Our student body is diverse in many ways, but while we acknowledge race and ethnicity, nationality, sexual orientation and gender identity, political and religious beliefs, and socio-economic status as not merely valid social identifiers but those whose memberships are represented by a myriad of both student-led organizations and administrative offices on campus, we are sorely lacking in a unified, disability rights founded presence on this campus. Diversability is the student-run disability awareness club including both disabled and nondisabled students, while Best Buddies Georgetown partners presumably nondisabled students with members of the community with intellectual and developmental disabilities. The Academic Resource Center's primary functions in regard to students with disabilities are to facilitate and coordinate academic and housing accommodations, and to provide occasional programming around academic needs of students with disabilities. The Georgetown UCEDD and the Center on Child and Human Development (GUCCHD) are fairly severed from the main campus, the administration, and the student body, and primarily focus on serving children and youth beyond the gates.

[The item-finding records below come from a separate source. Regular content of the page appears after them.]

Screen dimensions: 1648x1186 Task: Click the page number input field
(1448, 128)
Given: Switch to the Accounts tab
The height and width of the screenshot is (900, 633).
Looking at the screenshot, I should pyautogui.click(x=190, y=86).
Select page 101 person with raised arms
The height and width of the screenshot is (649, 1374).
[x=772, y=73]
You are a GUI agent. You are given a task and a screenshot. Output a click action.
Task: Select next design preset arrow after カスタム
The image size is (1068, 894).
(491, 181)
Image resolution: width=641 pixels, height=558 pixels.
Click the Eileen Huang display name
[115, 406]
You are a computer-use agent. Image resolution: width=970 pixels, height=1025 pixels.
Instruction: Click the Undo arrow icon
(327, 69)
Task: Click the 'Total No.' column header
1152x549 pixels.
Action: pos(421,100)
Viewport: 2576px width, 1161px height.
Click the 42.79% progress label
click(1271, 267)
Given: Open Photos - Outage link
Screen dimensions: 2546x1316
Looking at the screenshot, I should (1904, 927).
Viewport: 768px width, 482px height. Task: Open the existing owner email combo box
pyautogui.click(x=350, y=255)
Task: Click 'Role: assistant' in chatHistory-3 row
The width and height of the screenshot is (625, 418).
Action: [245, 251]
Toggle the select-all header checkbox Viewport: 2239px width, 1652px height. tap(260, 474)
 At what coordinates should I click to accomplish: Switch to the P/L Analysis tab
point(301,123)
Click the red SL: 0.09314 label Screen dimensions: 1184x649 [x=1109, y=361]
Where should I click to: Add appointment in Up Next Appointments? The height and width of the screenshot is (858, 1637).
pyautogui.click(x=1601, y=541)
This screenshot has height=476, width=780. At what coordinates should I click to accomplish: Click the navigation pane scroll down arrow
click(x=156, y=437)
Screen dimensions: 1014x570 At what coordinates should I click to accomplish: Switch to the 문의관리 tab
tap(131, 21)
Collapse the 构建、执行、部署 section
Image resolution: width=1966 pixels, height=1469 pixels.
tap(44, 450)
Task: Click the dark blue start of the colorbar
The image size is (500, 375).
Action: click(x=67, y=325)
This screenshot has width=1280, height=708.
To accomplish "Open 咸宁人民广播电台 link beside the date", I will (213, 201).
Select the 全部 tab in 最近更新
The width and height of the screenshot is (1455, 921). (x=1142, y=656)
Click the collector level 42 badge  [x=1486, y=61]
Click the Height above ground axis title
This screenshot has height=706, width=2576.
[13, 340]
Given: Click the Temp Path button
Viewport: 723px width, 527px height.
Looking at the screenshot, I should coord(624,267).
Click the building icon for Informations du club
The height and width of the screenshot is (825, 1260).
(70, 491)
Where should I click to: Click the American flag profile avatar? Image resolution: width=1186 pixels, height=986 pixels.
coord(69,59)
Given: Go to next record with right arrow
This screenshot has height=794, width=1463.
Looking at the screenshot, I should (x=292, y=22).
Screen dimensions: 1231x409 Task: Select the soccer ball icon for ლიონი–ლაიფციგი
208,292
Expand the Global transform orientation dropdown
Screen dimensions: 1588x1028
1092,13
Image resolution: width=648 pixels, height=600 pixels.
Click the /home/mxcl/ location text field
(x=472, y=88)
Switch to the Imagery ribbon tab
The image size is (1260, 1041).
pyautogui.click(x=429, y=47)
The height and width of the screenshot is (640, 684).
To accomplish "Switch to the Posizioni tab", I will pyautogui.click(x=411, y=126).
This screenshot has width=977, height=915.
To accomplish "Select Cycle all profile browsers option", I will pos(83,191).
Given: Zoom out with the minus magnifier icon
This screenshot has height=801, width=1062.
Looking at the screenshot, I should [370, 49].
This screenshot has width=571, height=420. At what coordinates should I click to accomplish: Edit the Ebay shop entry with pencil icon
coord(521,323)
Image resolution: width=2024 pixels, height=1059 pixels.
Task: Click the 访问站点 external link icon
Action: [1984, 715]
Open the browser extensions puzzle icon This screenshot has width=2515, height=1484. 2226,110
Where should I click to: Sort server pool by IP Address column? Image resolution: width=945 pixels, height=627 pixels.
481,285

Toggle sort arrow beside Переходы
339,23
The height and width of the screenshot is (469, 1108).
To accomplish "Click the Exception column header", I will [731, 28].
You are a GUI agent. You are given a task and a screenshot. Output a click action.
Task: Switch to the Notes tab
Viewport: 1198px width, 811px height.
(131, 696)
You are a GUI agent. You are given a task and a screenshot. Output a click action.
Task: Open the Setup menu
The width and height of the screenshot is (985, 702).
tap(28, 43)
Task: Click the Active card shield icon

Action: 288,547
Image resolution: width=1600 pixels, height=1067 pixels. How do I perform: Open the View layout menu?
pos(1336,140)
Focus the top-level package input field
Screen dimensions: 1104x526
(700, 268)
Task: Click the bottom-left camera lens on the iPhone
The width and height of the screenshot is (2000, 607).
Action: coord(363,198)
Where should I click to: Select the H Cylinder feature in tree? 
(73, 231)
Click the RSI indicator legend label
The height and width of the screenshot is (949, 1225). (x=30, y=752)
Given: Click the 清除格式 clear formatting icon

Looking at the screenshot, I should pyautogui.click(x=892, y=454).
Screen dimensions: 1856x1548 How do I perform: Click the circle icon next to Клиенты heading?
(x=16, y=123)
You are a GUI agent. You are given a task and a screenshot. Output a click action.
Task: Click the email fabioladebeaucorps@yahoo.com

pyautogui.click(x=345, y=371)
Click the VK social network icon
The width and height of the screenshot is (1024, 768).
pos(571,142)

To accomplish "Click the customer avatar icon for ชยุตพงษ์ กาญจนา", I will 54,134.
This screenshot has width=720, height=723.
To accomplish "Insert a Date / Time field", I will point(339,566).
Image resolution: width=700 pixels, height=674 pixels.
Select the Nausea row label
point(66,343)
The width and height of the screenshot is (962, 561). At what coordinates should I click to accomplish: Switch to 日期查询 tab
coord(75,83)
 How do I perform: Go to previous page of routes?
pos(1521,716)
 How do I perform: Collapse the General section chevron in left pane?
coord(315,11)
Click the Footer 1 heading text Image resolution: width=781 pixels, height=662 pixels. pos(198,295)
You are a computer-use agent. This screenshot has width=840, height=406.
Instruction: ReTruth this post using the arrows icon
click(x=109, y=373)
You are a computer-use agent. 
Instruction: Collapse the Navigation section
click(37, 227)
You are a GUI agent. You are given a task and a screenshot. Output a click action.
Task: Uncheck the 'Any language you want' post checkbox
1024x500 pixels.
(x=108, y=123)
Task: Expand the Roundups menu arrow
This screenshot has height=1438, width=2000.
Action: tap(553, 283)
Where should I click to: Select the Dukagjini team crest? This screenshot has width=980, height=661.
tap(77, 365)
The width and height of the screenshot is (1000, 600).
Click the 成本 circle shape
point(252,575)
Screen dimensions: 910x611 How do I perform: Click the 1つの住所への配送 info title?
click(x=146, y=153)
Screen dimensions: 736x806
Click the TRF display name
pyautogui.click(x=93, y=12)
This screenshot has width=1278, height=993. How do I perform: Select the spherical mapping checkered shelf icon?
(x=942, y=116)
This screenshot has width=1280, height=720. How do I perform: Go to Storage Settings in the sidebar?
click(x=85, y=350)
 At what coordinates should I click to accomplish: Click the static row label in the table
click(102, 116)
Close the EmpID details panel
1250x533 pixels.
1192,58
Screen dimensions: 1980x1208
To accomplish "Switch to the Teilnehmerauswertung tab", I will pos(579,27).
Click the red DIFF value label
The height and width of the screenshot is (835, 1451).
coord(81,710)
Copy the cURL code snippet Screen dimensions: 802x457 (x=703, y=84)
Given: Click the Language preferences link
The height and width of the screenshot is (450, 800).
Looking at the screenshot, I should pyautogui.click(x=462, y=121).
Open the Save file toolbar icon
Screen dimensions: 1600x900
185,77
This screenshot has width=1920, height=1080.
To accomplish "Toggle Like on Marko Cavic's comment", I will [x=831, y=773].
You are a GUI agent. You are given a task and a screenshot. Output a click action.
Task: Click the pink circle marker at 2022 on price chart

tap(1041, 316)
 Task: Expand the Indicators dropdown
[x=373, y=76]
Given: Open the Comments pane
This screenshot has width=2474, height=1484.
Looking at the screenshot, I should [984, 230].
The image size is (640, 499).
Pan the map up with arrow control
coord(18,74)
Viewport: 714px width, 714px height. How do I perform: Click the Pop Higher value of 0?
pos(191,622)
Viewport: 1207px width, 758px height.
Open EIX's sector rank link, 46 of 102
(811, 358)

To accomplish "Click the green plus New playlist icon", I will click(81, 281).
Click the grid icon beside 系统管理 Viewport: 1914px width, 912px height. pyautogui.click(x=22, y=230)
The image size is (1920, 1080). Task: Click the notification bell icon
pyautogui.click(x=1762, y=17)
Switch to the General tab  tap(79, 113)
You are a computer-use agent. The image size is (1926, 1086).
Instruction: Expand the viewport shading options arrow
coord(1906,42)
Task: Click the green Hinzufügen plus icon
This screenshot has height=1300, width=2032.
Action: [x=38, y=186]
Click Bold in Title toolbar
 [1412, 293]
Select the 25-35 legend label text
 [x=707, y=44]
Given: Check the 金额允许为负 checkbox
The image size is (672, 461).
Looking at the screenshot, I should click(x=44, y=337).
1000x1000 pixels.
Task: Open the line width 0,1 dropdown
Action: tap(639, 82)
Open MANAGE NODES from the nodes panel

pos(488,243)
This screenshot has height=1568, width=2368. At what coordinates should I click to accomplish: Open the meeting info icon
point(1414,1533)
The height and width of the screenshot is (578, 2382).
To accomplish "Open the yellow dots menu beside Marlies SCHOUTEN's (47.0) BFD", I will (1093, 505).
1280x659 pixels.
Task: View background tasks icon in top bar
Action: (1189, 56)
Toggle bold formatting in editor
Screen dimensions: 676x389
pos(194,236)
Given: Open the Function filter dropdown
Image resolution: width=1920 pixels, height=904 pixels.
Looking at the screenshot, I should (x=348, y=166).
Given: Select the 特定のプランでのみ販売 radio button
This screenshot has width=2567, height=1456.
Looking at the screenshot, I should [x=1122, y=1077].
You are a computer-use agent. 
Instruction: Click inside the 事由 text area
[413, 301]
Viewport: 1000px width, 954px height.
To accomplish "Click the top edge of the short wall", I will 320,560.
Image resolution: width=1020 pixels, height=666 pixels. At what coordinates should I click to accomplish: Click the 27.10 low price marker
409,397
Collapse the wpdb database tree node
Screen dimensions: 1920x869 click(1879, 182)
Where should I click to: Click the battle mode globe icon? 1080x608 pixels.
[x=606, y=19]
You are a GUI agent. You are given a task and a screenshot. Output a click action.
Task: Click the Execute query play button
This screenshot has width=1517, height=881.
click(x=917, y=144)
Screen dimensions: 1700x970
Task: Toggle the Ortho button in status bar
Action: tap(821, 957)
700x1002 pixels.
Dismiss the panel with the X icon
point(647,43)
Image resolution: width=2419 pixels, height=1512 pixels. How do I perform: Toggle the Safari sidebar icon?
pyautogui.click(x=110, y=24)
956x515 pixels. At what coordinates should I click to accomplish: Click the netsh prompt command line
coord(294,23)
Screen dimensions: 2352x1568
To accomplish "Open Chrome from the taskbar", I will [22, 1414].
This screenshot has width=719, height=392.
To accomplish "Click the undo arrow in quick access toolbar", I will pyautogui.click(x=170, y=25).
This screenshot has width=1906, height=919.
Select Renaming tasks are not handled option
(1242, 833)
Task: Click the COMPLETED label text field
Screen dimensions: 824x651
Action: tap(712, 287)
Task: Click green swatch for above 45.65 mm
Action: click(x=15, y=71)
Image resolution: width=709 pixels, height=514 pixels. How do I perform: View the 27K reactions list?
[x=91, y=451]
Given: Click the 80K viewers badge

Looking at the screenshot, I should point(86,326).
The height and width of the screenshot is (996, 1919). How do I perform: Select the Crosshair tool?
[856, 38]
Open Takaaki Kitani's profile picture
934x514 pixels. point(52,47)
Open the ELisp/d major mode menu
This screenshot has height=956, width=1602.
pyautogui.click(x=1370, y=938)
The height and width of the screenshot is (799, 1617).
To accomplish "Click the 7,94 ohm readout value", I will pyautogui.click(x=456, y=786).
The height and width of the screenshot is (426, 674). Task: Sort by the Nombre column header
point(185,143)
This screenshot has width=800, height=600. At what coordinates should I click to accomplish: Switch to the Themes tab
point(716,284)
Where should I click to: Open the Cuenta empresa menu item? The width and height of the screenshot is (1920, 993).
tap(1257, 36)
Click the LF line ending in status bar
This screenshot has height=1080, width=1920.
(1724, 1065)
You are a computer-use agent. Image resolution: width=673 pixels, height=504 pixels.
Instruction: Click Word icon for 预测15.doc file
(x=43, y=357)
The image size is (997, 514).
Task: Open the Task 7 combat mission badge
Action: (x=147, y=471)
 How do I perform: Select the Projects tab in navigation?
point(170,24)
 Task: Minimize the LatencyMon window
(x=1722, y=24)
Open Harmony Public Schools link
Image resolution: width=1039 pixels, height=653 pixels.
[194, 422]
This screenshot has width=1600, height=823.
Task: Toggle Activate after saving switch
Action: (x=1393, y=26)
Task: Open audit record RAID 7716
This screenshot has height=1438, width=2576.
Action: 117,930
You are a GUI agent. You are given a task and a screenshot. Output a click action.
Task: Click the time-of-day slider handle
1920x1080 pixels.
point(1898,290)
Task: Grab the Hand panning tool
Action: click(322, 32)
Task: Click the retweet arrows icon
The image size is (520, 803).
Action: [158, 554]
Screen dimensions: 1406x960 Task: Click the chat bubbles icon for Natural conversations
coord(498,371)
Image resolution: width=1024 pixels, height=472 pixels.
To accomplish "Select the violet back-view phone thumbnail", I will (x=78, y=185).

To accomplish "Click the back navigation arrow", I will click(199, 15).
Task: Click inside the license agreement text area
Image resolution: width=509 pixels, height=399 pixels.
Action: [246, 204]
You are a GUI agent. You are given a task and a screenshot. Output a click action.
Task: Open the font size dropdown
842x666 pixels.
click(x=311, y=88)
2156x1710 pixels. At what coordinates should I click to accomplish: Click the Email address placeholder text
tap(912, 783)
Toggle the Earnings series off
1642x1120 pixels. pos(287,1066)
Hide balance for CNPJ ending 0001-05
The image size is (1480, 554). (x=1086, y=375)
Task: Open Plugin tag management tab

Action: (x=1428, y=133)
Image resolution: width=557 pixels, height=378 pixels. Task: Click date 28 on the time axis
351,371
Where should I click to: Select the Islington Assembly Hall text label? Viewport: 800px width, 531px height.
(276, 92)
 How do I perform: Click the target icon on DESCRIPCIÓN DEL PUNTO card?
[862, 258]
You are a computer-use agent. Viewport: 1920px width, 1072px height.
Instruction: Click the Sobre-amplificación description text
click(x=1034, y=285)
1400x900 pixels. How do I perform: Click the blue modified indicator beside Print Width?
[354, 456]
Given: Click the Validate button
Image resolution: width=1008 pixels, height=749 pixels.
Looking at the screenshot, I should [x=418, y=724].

A Disability Cultural Center, established as an administrative office on the same level as the LGBTQ Resource Center, Center for Social Justice, Women's Center, Center for Multicultural Equity and Access, and the Office for Mission and Ministry, would serve as the unifying starting point and foundation for all disability-related organizations and offices across the Georgetown community. A DCC would be able to allocate funding toward student groups like Diversability and Best Buddies Georgetown, as well as partner with the ARC or the GUCCHD/UCEDD, or any academic department or faculty member, in order to provide or promote social or academic programming around disability studies, disability culture, or disability rights. The increased public presence of a DCC would foster a greater sense of affinity for the civil rights model of disability among the student body, rather than allowing the University to become complicit in perpetuating the medical and charity exclusive models of disabilities, which is precisely the mindset that has allowed some students to entertain the idea that Autism Speaks is a good organization to have on campus when in fact it is the farthest from.
To my fellow Georgetown students, I implore you to say no to Autism Speaks and their brand of fear and pity propaganda about people like me. But do say yes to disability rights and to organizations that meaningfully and accurately represent disabled people.